Wet op de inlichtingen- en veiligheidsdiensten 20..

Reactie

Naam - (mr D.W. van Krevelen)
Plaats Bloemendaal
Datum 21 augustus 2015

Vraag1

Wat vindt u van dit voorstel voor een nieuwe Wet op de inlichtingen- en veiligheidsdiensten? U wordt verzocht aan te geven op welke onderdelen van het wetsvoorstel of de memorie van toelichting uw reactie betrekking heeft.
Als uitgever en auteur, maar feitelijk in de eerste plaats als Burger, ben ik bijzonder verontrust over de mogelijke effecten op het Nederlandse rechtstelsel van het voorstel voor een nieuwe wet op de inlichtingen- en veiligheidsdiensten.

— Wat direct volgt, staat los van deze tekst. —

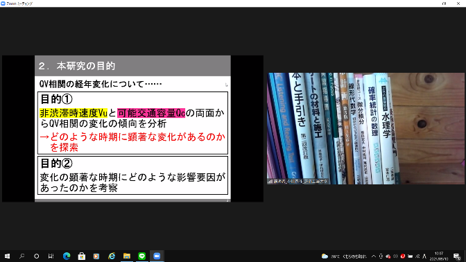Open clock and date calendar flyout
Screen dimensions: 466x262
[439, 256]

In plaats van dat getracht is om de wetgeving op de veiligheidsdiensten werkelijk in te passen in het rechtssysteem, zodat de justitiële aspecten van de veiligheidsdiensten strikt gescheiden zouden worden van de uitvoerende macht, en zouden worden geïntegreerd in het vigerende stelsel van de rechterlijke macht, wordt het accent in tegendeel geheel verschoven naar exclusieve bevoegdheden van de uitvoerende macht en zijn ambtenaren.
De bevoegdheden van de uitvoerende macht ten aanzien van 'het binnendringen in geautomatiseerde werken' en dergelijke bevoegdheden (art. 30 e.v.) zijn buiten-proportioneel; dergelijke bevoegdheden doen denken aan de maatregelen die in niet-democratische en dictatoriale staten gebruikelijk zijn, maar die in een democratische samenleving als Nederland als onaanvaardbaar moeten worden gekenschetst,
De wijze waarop binnen het wetsvoorstel het toezicht en de klachtenbehandeling worden ingericht, biedt geen enkele garantie dat de veiligheidsdiensten hun bevoegdheden niet zullen kunnen misbruiken, bij voorbeeld indien de op dat moment gekozen regering daartoe de ruimte zou bieden. Aan alle kanten is de mogelijkheid van een eerlijke rechtspleging beperkt of zelfs totaal uitgesloten, bij voorbeeld indien het gaat om een zaak van 'algemeen regeringsbeleid' (art. 109)
De categorische niet-openbaarheid van alle zaken die een rol spelen bij de uitvoering van de wet (art 126) is onnodig en ook onaanvaardbaar. De niet-openbaarheid van uitvoeringshandelingen is slechts nodig en wenselijk bij specifieke aangelegenheden van bij voorbeeld nationale veiligheid.
Dit wetsontwerp getuigt van een beschamende minachting voor de principes van onze democratische rechtstaat. Ik doe dan ook een dringend verzoek aan de Minister van Binnenlandse Zaken en Koninkrijksaangelegenheden om dit wetsvoorstel niet in te dienen bij de volksvertegenwoordiging.